Longitudinal metabolomics of human plasma reveal metabolic dynamics and predictive markers of antituberculosis drug-induced liver injury

• Published in: Respiratory research Vol. 25; no. 1; pp. 254 - 12
• Main Authors: Li, Mengjiao, Zhang, Dan, Yang, Qingxin, Zhao, Zhenzhen, Zhang, Chunying, Zhou, Yanbing, Bai, Yangjuan, Chen, Lu, Tang, Xiaoyan, Liu, Cuihua, Zhou, Juan, Chen, Xuerong, Ying, Binwu
• Format: Journal Article
• Language: English
• Published: London BioMed Central 21.06.2024; BioMed Central Ltd; BMC
• Subjects: Adult; Analysis; Antitubercular Agents - adverse effects; Bile acid metabolism; Bile Acids and Salts - blood; Bile Acids and Salts - metabolism; Biomarker; Biomarkers - blood; Blood plasma; Chemical and Drug Induced Liver Injury - blood; Chemical and Drug Induced Liver Injury - diagnosis; Chemical and Drug Induced Liver Injury - metabolism; Complications and side effects; Development and progression; Drug therapy; Drug-induced liver injury; Fatty acid metabolism; Female; Health aspects; Humans; Liver diseases; Longitudinal Studies; Male; Medicine; Medicine & Public Health; Metabolites; Metabolomics; Metabolomics - methods; Middle Aged; Physiological aspects; Pneumology/Respiratory System; Predictive Value of Tests; Prospective Studies; Tuberculosis; Tuberculosis - blood; Tuberculosis - drug therapy; Tuberculosis - metabolism; China; Metabolomics; Biomarker; Drug-induced liver injury; Tuberculosis
• ISSN: 1465-993X; 1465-9921; 1465-993X
• DOI: 10.1186/s12931-024-02837-8

Tuberculosis (TB) remains the second leading cause of death from a single infectious agent and long-term medication could lead to antituberculosis drug-induced liver injury (ATB-DILI).

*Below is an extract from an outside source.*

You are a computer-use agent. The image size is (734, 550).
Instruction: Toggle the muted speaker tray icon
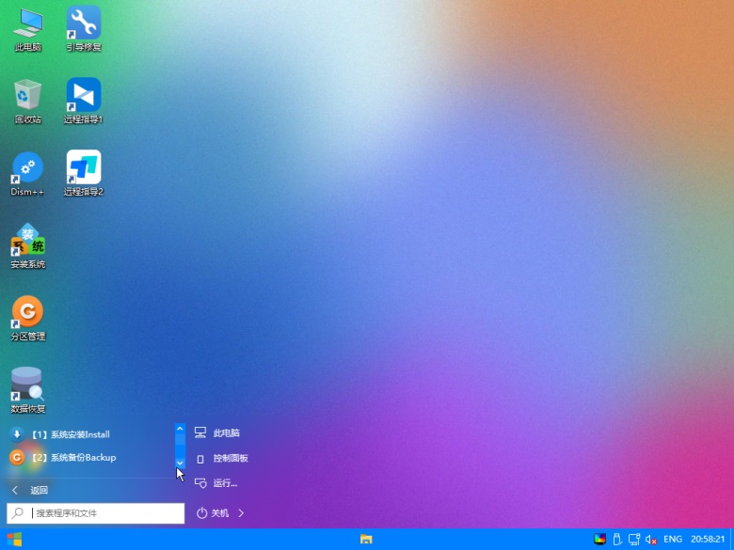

We established a prospective longitudinal cohort of ATB-DILI with multiple timepoint blood sampling and used untargeted metabolomics to analyze the metabolic profiles of 107 plasma samples from healthy controls and newly diagnosed TB patients who either developed ATB-DILI within 2 months of anti-TB treatment (ATB-DILI subjects) or completed their treatment without any adverse drug reaction (ATB-Ctrl subjects). The untargeted metabolome revealed that 77 metabolites (of 895 total) were significantly changed with ATB-DILI progression. Among them, levels of multiple fatty acids and bile acids significantly increased over time in ATB-DILI subjects. Meanwhile, metabolites of the same class were highly correlated with each other and pathway analysis indicated both fatty acids metabolism and bile acids metabolism were up-regulated with ATB-DILI progression. The targeted metabolome further validated that 5 fatty acids had prediction capability at the early stage of the disease and 6 bile acids had a better diagnostic performance when ATB-DILI occurred. These findings provide evidence indicating that fatty acids metabolism and bile acids metabolism play a vital role during ATB-DILI progression. Our report adds a dynamic perspective better to understand the pathological process of ATB-DILI in clinical settings.